El pensar a que me refiero es más genérico, no quisiera llamarlo filosófico. Simplifiquemos diciendo que es el venezolano deseable, el sujeto de una nación curada, en lo que es humanamente posible (que nunca es demasiado), de la cruel enfermedad que ha padecido por casi dos décadas, para no hablar de sus viejos males que estos lodos trajeron. El que se levanta una mañana azulada y siente un ligero gozo al caminar por calles renovadas hacia el trabajo o el aula, solo eso.
Pero para que nos metamos en la piel de ese compatriota que es capaz de sonreírle a la diaria jornada necesitamos desalojar, hacer la crítica liberadora, de esta larga inculcación de irracionalidades, odios y mentiras que son esenciales al triste mal del que hemos estado muriendo. De la mugrienta y obsesiva ideología que nos han dado a comer demasiado tiempo. Para que podamos construir pensamientos sanos y nuevos, hay que demoler los perversos instalados. Hacer la crítica teórica de los fetiches que Ramos Allup botó de la Asamblea.
Eso significa superar el caudillismo (y el culto a la personalidad que, en nuestro caso, es una careta necrosada de este), esa forma del gobierno unipersonal que es la negación obvia de la democracia, asunto de todos. Acabar con la religión nacional que no es sino el uso perverso e interesado de nuestros próceres convertidos en ídolos carnavalescos. Volver los militares a sus cuarteles, no deliberantes, invisibles y silentes. Darle lugar preponderante al mérito y las luces. Asumir la política pero en su justa medida, que no intoxique. En fin, barrer todo vestigio de telurismo barato, disentería populista, pensamiento mágico, mítico que siempre conduce al fascio.
Y de ese venezolano a construir, de suyo ya está parcialmente configurado, yo definiría tres características. Un ciudadano obligado a la política (pocos deberían dudarlo hoy en Venezuela), pero entendiendo por ello la convicción de que solo por el diálogo y la transacción se deben alcanzar cualesquiera objetivos societarios, vitales en los países de alta desigualdad y pobreza. La política es solo un arte de solucionar conflictos. El Estado, más grande o más pequeño, es un aparato al que solo hay que exigirle eficacia e instituciones reguladas. En absoluto es altar o mausoleo patrio. Y es deseable que le dediquemos a la política el menor tiempo, para abrirnos a una vida más amplia, creativa y divertida. De los políticos profesionales es preferible hablar mal tanto como sea moralmente lícito. Nada de lo cual implica dejar de luchar contra la desigualdad y la injusticia. Pero la dicha y el dolor, y el otro amado o repelido, como la muerte, en definitiva son del ámbito de la vida de los individuos.

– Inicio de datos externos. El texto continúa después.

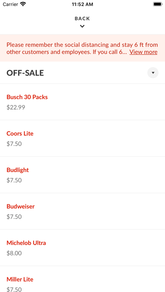165x292 pixels.
Task: Select the Budlight item
Action: [x=83, y=175]
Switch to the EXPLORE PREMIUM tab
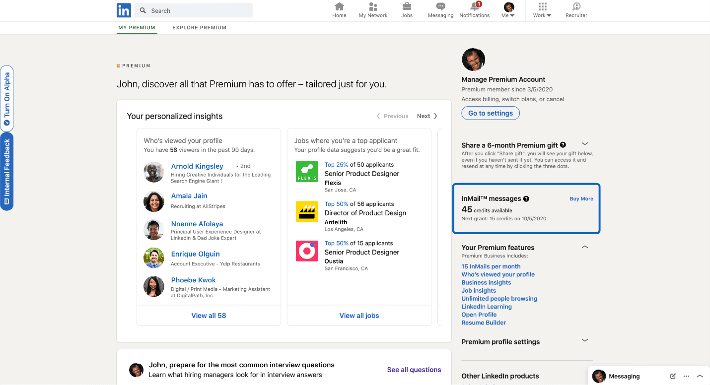The height and width of the screenshot is (385, 710). (199, 27)
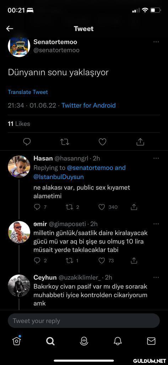Switch to Home tab

[16, 341]
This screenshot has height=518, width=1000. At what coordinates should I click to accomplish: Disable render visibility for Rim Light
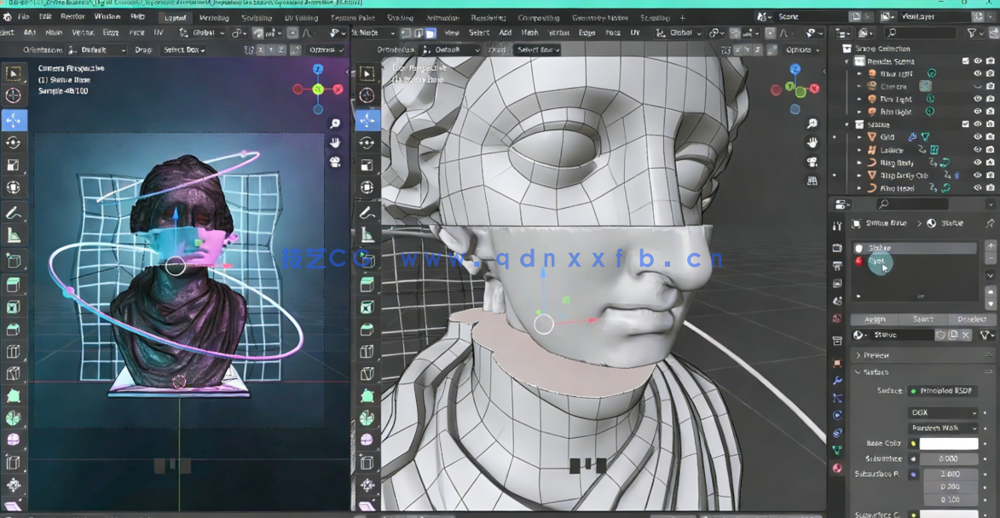989,112
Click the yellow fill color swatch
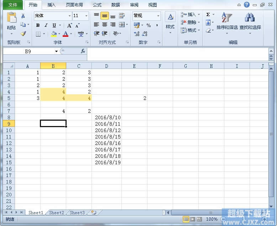This screenshot has width=277, height=226. [x=54, y=34]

En segundo lugar, no puede ser sino un sujeto cosmopolita, abierto y conectado al mundo. En parte ya lo es, a pesar de los años de provincianismo y promoción de la ignorancia. ¿No hay millón y medio de venezolanos, la mayoría educados, esparcidos por el planeta? ¿No somos ya dependientes, no pocas veces en grado patológico, de Internet y sus engendros y del cable que salva de las cadenas? ¿No han rebotado nuestras monstruosidades políticas en el planeta entero? ¿No usamos blue jeans y decimos tweet y selfie? Es entusiasmante ser militante de la humanidad.
Por último, abogaría por un ciudadano ilustrado, algo volteriano, que crea en el argumento y la demostración y que no se rinda ante la irracionalidad, ancestral o de nuevo cuño. Que diseñe futuros.